# [Given task]
Reproduce verbatim the portion of the OPCPA system text below from "The pump pulse was" to "in our system.".

Figure 2 schematically illustrates the OPCPA system. The OPCPA was designed to operate with two amplification stages, since the maximum individual gain was limited by the optical parametric generation. We limited the highest gain of each OPCPA stage to 104 in order to avoid possible optical parametric oscillation caused by the small reflective losses of the antireflection-coated optical crystal surfaces. With this gain, we also expect the parametric fluorescence to be less than 1% . BBO crystal was chosen as the nonlinear crystal because of its high effective nonlinear coefficient. The first and second stage crystals had a cross-section of 7 mm × 7 mm and their lengths were 16 mm and 19.5 mm, respectively. Both antireflection-coated crystals were cut at 23.8° to maximize the gain bandwidth and to facilitate type I noncollinear angular phase matching with an external noncollinear angle between the seed and the pump (pump-signal angle) of 3.9°. Each crystal was mounted on a precision rotation stage to optimize the angle between the input beams and the crystal.
The pump pulse was generated by a commercial Q-switched single-longitudinal mode seeded Nd:YAG laser operating at 532 nm (Spectra-Physics GCR-150), which produces a 10 Hz pulse train of 300 mJ, 5.5 ns (FWHM) pulses. The output temporal profile was observed to be smooth and near-Gaussian, and the spatial profile almost flat-top. The output from pump laser was split using a combination of wave plates and polarizers to produce the pump pulses for the two OPCPA stages. The pump beams were relay imaged to each stage by means of two vacuum image telescopes, which simultaneously adjusted the pump beam diameter, in order to maintain a uniform intensity profile and prevent optics damage caused by Fresnel diffraction. The seed and pump pulses were synchronized in time, with a characteristic timing jitter of ± 0.76 ns in our system.

# [Provided information]

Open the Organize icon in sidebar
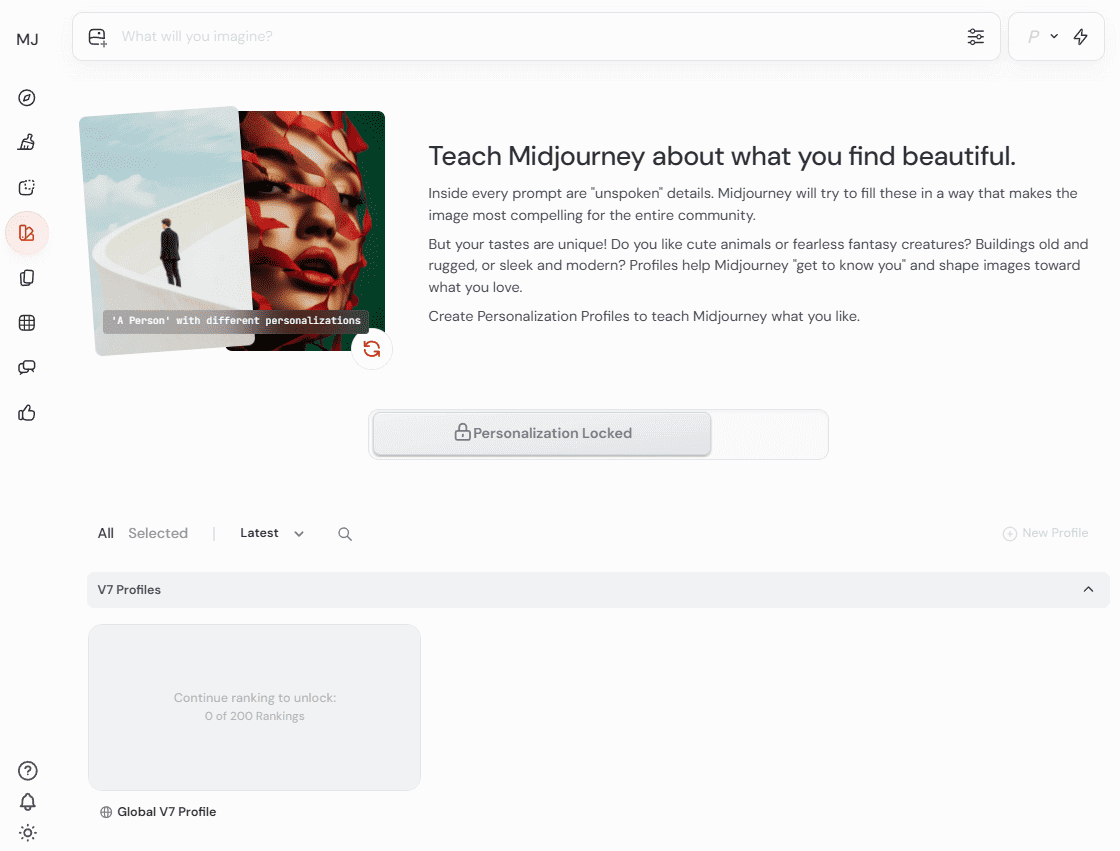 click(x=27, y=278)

--

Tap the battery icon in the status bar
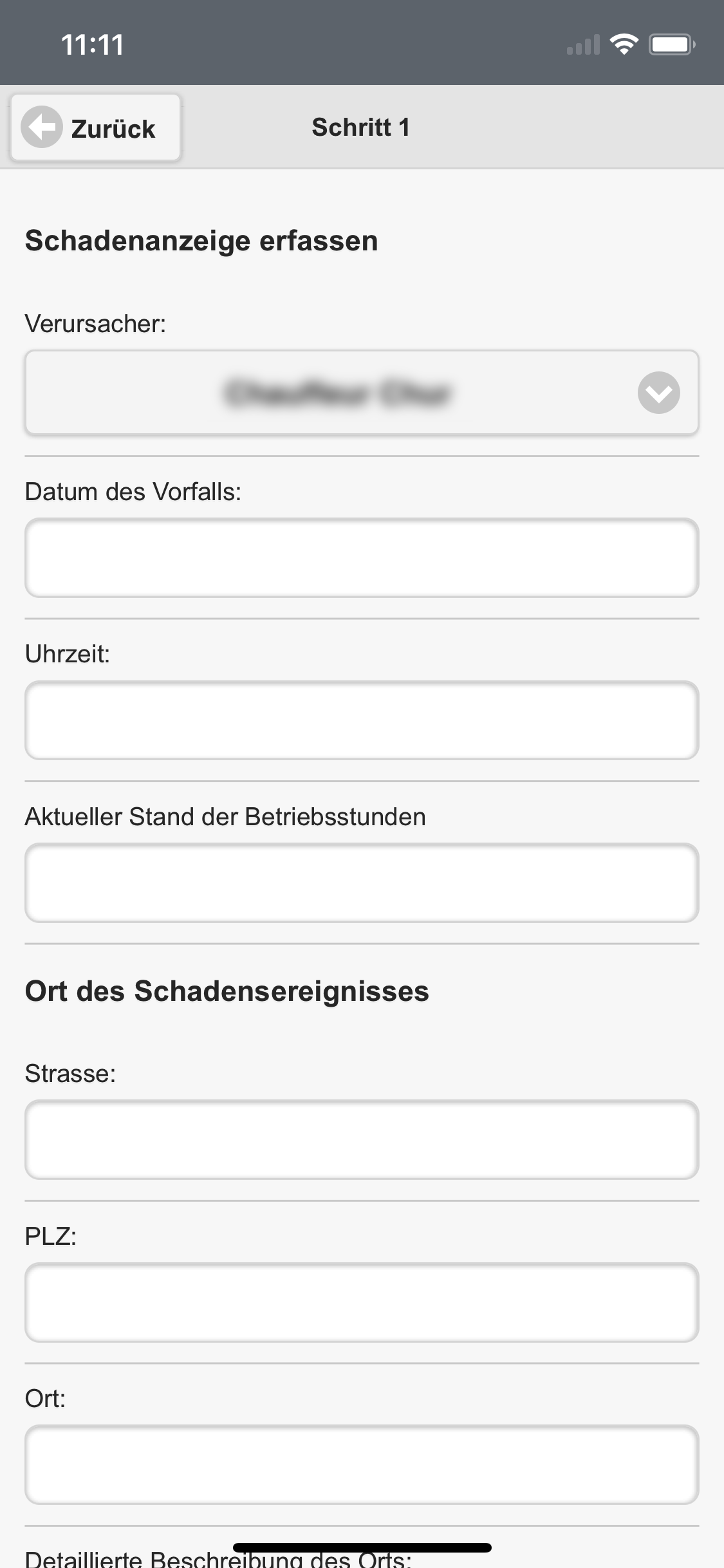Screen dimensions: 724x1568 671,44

# [Answer in full]
The pump pulse was generated by a commercial Q-switched single-longitudinal mode seeded Nd:YAG laser operating at 532 nm (Spectra-Physics GCR-150), which produces a 10 Hz pulse train of 300 mJ, 5.5 ns (FWHM) pulses. The output temporal profile was observed to be smooth and near-Gaussian, and the spatial profile almost flat-top. The output from pump laser was split using a combination of wave plates and polarizers to produce the pump pulses for the two OPCPA stages. The pump beams were relay imaged to each stage by means of two vacuum image telescopes, which simultaneously adjusted the pump beam diameter, in order to maintain a uniform intensity profile and prevent optics damage caused by Fresnel diffraction. The seed and pump pulses were synchronized in time, with a characteristic timing jitter of ± 0.76 ns in our system.